* **REQUEST**: Please express the lines below as a JSON list of strings, one string per line, with blank lines omitted. Begin at the line that contains "You are a GUI" and stop after the line that contains "will click(151, 84).", including only those lines.

[Rows from a dataset]
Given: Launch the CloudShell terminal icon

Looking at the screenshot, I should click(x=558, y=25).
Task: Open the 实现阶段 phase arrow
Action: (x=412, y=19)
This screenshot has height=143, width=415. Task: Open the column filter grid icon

--

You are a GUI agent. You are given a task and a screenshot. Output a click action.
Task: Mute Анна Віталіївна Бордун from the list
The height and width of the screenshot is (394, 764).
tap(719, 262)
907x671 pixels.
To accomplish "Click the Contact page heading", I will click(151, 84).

* **TASK ANSWER**:
[
  "You are a GUI agent. You are given a task and a screenshot. Output a click action.",
  "Task: Mute Анна Віталіївна Бордун from the list",
  "The height and width of the screenshot is (394, 764).",
  "tap(719, 262)",
  "907x671 pixels.",
  "To accomplish \"Click the Contact page heading\", I will click(151, 84)."
]